■ **Exercise prompt**:
As you look over the data below, please find each line where the word "computer" appears, then copy it.
┌─ Available data
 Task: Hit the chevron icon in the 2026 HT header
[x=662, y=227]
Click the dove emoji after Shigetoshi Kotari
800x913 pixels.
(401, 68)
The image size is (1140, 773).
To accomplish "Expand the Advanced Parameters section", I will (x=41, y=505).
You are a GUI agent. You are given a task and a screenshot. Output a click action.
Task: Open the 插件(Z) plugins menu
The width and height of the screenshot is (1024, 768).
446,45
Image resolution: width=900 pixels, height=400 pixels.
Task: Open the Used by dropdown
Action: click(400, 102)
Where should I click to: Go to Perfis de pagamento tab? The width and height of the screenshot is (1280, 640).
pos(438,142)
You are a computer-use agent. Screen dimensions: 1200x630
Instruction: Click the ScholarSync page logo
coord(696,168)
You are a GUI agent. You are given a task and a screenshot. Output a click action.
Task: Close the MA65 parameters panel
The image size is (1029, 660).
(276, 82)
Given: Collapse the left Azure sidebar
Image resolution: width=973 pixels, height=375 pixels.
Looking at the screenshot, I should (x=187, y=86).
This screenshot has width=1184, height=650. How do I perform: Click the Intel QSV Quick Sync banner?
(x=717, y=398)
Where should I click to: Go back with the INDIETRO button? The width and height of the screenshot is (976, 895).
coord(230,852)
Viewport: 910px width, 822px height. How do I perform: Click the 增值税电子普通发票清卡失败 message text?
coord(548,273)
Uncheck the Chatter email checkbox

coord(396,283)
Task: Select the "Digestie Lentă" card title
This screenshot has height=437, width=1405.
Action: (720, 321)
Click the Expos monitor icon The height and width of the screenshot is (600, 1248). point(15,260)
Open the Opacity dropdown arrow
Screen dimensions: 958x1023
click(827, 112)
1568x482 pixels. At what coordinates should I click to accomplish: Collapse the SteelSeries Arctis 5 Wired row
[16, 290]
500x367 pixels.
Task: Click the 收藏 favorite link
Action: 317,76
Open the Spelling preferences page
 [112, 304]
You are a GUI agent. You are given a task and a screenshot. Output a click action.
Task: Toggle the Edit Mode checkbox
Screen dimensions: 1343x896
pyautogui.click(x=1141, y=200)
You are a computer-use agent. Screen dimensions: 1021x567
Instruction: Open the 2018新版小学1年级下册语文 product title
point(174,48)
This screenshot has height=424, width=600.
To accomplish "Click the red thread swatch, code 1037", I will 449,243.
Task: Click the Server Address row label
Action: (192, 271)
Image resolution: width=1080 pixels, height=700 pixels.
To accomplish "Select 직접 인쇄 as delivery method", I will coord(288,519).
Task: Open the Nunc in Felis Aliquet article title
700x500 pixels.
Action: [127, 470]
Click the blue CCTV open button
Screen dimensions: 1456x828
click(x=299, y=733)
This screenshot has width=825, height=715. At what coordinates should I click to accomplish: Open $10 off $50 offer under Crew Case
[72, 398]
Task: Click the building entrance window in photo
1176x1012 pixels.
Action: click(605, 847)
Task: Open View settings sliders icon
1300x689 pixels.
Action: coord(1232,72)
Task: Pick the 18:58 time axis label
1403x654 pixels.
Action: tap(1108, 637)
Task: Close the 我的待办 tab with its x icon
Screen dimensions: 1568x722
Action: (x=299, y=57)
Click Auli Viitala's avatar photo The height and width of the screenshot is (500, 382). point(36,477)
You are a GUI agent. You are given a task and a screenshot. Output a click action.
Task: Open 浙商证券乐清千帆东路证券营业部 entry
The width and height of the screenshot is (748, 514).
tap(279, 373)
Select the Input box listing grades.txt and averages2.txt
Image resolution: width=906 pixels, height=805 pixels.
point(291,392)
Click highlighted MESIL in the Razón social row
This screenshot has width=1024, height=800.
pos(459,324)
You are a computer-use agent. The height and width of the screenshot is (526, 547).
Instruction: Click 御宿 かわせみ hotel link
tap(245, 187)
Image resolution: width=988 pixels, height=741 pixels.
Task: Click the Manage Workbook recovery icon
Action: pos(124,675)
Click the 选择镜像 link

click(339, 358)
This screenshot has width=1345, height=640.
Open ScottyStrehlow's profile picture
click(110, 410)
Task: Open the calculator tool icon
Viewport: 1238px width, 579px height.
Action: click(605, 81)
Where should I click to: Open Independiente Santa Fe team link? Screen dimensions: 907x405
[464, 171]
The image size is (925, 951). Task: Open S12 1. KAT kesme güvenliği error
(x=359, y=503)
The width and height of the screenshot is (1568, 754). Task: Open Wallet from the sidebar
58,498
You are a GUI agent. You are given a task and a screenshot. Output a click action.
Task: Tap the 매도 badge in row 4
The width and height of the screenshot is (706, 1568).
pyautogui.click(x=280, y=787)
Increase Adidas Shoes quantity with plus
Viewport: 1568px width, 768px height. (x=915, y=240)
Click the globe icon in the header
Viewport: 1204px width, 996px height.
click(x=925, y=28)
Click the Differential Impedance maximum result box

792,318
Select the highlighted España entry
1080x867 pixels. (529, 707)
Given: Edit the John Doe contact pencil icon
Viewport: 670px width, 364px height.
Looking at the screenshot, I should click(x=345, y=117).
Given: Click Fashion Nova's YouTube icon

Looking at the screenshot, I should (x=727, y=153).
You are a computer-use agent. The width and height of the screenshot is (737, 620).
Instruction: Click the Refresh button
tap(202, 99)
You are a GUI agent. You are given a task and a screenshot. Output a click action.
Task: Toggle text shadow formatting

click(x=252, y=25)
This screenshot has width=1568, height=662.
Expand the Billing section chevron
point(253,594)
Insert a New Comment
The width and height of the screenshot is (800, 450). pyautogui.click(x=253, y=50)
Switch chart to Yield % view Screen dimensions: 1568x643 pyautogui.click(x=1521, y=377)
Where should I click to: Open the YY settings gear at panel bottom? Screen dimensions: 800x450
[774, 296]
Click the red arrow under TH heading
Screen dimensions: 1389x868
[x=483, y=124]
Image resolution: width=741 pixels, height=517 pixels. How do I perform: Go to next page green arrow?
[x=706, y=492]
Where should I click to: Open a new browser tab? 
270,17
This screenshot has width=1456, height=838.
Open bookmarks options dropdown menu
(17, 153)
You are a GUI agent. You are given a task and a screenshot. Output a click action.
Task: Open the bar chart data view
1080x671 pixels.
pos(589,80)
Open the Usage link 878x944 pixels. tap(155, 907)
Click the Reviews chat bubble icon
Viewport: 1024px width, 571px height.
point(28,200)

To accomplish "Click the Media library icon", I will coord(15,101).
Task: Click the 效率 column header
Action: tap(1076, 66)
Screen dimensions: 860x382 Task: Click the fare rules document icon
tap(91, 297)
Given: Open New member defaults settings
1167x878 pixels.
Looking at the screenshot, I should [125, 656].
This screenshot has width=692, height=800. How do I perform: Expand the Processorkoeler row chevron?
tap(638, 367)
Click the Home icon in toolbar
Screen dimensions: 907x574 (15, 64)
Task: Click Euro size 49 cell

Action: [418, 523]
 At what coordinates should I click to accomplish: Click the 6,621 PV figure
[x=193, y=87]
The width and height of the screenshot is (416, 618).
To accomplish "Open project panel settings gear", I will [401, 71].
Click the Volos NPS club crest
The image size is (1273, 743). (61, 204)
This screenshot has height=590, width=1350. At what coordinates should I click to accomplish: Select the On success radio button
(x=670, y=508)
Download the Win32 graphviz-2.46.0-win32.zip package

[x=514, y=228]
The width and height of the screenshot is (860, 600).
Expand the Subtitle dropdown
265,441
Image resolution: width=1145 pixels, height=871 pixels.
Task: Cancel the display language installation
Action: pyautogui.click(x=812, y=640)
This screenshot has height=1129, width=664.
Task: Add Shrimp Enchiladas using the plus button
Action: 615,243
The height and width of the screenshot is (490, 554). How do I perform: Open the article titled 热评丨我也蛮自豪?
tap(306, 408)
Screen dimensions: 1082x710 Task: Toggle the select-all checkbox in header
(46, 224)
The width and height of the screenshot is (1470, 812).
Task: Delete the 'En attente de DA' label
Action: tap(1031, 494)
└─
■ **Problem solution**:
You are a computer-use agent. Screen dimensions: 1200x630
You are a computer-use agent. Screen dimensions: 1021x567
You are a computer-use agent. The height and width of the screenshot is (526, 547).
You are a computer-use agent. The width and height of the screenshot is (737, 620).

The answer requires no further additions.